Pour mieux repérer, orienter et prendre en charge ces patients, la Délégation interministérielle à la stratégie nationale pour les troubles du neurodéveloppement, avec l’appui de la Mission interministérielle de lutte contre les drogues et les conduites addictives, a mis en ligne un guide pratique accessible ici : TDAH et addictions : un guide national pour améliorer le repérage et la prise en charge des patients.
Mieux repérer
Dans la population adolescente et adulte concernée par un trouble addictif, il est recommandé de repérer un TDAH : le guide indique que l’association des scores ASRS- 18 et WURS- 25 serait particulièrement adapté.
Pour poser le diagnostic, le clinicien doit mettre en œuvre des entretiens individuels répétés pour rechercher les symptômes cardinaux du TDAH :
- présents de façon chronique ;
- associés à un retentissement (souffrance et/ou d’altération du fonctionnement) ;
- qui ne sont pas expliqués par une autre affection médicale.
En parallèle, il est préconisé de réaliser une « ligne de vie » de la personne. Cet outil, qui peut être visuel ou narratif, permet de représenter les étapes clés de la vie d’une personne, en mettant en évidence les moments marquants, les défis rencontrés, les réussites et les potentielles stratégies d’adaptation mises en œuvre (exemple d’outil visuel à retrouver en p.14 du guide).
D’autre part, l’évaluation diagnostique d’un TDAH chez l’adulte est à mener sur la période actuelle mais aussi surla période de l’enfance, soit avant douze ans ; pour cela, tout document pouvant renseigner sur l’apparition des premiers symptômes peut être utile (bulletins de notes, carnet de santé, témoignages de proches…).
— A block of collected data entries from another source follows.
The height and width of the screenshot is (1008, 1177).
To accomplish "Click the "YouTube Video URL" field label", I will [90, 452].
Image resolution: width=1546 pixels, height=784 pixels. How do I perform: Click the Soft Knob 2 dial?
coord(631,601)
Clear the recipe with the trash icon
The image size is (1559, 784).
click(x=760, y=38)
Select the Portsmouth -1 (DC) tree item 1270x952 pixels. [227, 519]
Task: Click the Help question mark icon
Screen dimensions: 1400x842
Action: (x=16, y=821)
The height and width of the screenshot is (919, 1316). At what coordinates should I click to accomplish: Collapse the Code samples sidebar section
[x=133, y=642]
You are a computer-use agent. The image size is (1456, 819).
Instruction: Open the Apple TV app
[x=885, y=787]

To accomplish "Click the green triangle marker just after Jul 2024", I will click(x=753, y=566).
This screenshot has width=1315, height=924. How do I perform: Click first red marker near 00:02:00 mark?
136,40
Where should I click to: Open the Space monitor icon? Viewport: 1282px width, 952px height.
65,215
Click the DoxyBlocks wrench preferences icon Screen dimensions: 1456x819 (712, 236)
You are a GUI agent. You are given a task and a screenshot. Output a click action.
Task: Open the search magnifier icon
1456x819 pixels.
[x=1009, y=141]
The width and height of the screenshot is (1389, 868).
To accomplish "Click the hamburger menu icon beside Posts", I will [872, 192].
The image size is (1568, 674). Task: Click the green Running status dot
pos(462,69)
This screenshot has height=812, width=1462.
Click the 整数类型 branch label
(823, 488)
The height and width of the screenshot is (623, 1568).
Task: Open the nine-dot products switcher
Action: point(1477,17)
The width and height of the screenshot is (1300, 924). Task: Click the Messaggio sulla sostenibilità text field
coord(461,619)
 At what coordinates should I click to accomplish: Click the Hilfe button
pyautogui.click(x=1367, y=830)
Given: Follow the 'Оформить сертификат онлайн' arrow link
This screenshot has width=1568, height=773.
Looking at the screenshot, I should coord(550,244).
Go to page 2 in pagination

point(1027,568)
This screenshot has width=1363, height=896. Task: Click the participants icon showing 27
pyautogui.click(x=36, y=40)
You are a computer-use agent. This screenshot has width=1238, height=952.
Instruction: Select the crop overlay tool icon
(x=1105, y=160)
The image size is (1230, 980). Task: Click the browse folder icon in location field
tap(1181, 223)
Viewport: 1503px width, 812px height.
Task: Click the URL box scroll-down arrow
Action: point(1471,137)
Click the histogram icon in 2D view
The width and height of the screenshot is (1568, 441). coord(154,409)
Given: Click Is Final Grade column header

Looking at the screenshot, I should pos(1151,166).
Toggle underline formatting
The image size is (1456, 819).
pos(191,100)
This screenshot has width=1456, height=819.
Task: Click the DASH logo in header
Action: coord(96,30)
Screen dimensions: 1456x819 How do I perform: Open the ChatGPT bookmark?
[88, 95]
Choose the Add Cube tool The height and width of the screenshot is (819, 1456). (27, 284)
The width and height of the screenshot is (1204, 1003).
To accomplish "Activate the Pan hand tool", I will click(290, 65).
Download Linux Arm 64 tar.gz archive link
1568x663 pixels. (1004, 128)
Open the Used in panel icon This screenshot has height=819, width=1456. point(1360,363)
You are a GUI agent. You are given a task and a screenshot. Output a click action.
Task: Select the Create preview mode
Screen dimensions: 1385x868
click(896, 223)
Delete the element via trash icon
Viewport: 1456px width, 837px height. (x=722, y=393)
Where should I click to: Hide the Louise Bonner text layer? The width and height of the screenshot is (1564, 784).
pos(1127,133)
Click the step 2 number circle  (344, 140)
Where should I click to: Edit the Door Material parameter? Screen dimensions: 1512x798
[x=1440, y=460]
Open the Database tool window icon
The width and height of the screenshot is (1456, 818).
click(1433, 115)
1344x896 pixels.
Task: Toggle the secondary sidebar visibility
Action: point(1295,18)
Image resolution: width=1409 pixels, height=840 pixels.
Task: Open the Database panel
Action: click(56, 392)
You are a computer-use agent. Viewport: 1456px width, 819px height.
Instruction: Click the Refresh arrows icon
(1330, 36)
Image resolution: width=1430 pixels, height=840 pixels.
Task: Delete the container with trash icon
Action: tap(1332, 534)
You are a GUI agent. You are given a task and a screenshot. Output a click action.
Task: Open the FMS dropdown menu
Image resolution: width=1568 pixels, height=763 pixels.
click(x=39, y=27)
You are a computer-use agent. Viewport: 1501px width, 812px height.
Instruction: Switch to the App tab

Prise en charge spécifique
Dans le contexte de TUS, des posologies de méthylphénidate plus élevées (d’environ 40 à 50 %) pourraient s’avérer efficaces (attention : hors AMM au-dessus de 80 mg/j). Les mesures non-médicamenteuses sont essentielles, en particulier la psychoéducation et les thérapies cognitivo-comportementales (TCC) intégrées. Les TCC de troisième vague, utilisant la pleine conscience, sont prometteuses dans le contexte du TDAH avec addictions, notamment pour la prise en charge de la dysrégulation émotionnelle et les ruminations, dimensions communes aux deux pathologies.